‘What If’ Cloud Disaster Scenarios: Risks and Damages
Like over-reliance on a single food source (potatoes, Ireland, 1845) or a single energy source (OPEC oil, United States and other industrialized countries, 1973), the rapidly growing global adoption of public cloud services platforms carries with it risk – risk with the potential to cause a least temporary operational havoc for cloud users, their customers and cloud service providers, along with substantial financial losses.
Looked at closely, as Lloyd’s of London has done in a study released today ("Cloud Down - Impacts on the US Economy"), the prospect of public cloud service provider failure and the financial impact on 12.4 million businesses in the U.S. compels our interest with the similar morbid fascination of a disaster movie.
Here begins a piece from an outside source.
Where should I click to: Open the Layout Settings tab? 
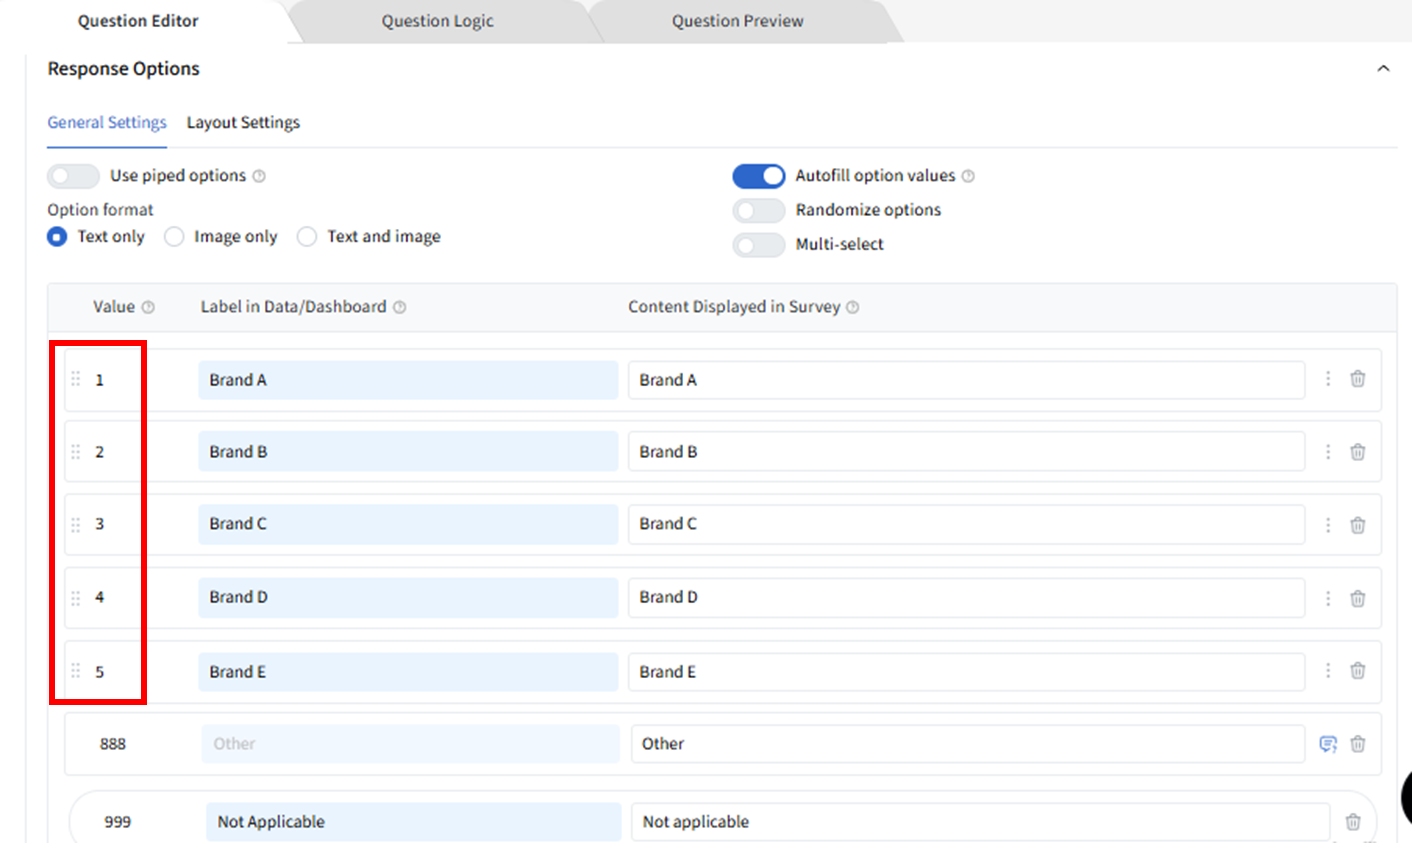243,123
According to Lloyd’s and catastrophe modeling software developer AIR Worldwide, with which Lloyd’s partnered on the study, a cyber-incident that takes a top-three cloud provider offline in the U.S. for three to six days would result in ground-up losses (that’s insurance industry jargon for “total loss”) of between $5.3 and $19 billion, and between $1.1 and $3.5 billion in insured losses. A cyber incident of the same duration that takes a cloud provider offline that has between the 10th and 15th highest market share in the U.S. would result in between $300 million to $1.5 billion and between $40 million and $300 million in industry insured losses.
These numbers don’t include the damage to cloud providers’ reputations that could result in companies reverting to more of an on-premises IT operations strategy.
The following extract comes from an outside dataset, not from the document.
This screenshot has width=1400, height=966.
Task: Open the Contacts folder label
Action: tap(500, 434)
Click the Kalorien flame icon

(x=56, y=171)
“This reliance on a relatively small number of companies has resulted in systemic risk for businesses using their services,” the study stated. “In the event of sustained downtime of a top cloud service provider, simultaneous damage for all its clients and dependents could lead to catastrophic financial losses.”
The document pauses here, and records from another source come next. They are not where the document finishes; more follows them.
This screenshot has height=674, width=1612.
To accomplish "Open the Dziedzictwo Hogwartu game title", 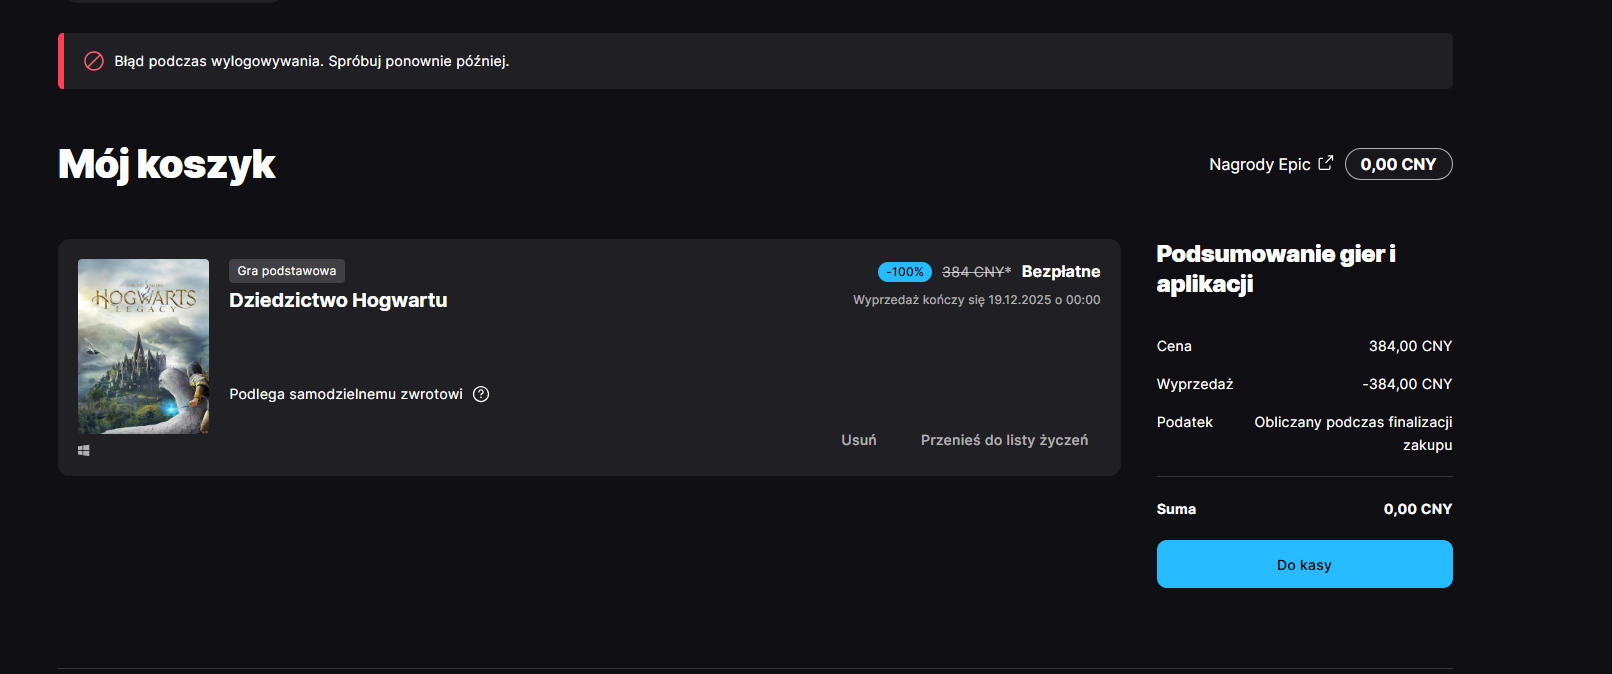I will pos(338,300).

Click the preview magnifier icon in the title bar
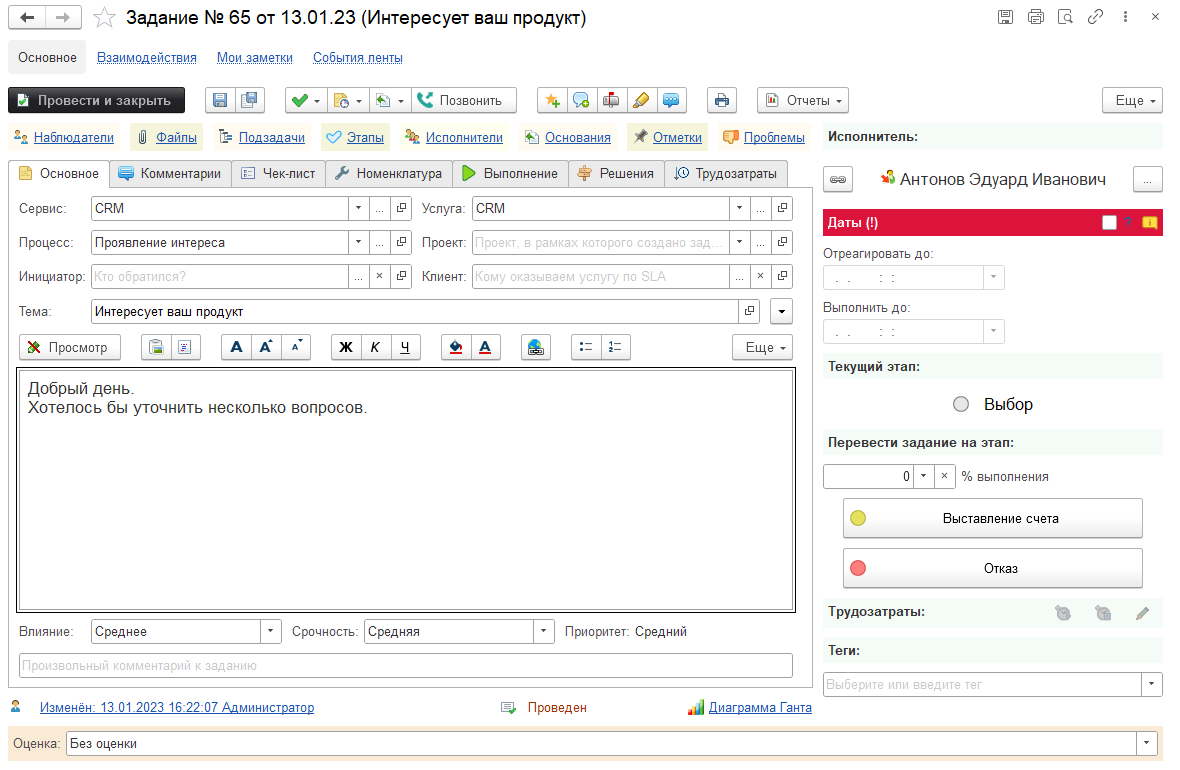click(1067, 16)
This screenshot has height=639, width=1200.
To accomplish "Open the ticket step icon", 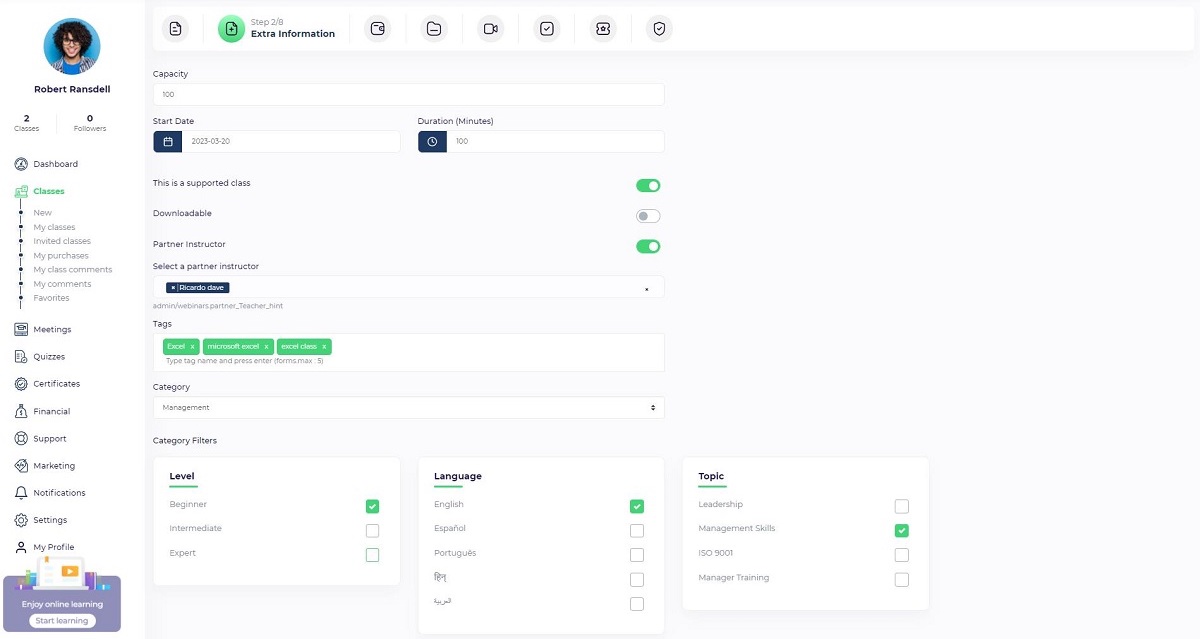I will 602,29.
Not surprisingly, of the 12.4 million American companies potentially impacted by a cloud outage, particularly hard hit would be Fortune 1000 companies, according to Lloyd’s, which would carry 38 percent of the total losses and 46 percent of the insured losses.
“Smaller companies might be more likely to use the cloud in order to avoid building the business infrastructure in-house,” stated the study’s authors, “but the insurance take-up is low compared to the Fortune1000 companies. In the event of sustained downtime of a top cloud service provider, simultaneous damage for all its clients and dependents could lead to catastrophic financial losses.”
Due to their heavy reliance on cloud services, industries that would sustain the biggest losses, the study concluded, are manufacturing, resulting in $4.2-$8.5 billion of direct losses, followed by $1.4-$3.5 billion for the wholesale and retail trade industry.
The impact of this potential vulnerability will only grow as U.S. companies increase their adoption of cloud computing. The study cites 2016 research from McKinsey & Company showing that, as of 2015, 77 percent of global companies used traditionally built (i.e., on-premises) IT infrastructure as the primary environment for at least one workload; this is forecast to drop to 43 percent as of this year. While only about 25 percent of companies in 2015 used public infrastructure as a service as the primary environment for at least one workload, that percentage is expected to rise to 37 percent this year, according to McKinsey.
Lloyd’s said the report’s results are based failures among on the top 15 cloud providers in the US, which account for a 70 percent market share. To be sure, the report examines the impacts and aftermaths of disruptions to a cloud service provider in the US, “leaving all their clients with no access to the information technology services their businesses rely on.” While there are multiple ways a cloud service provider could be taken down (e.g. DDoS attack plus malware plus theft; or environmental, accidental or structural), the study is agnostic regarding causes of downtime.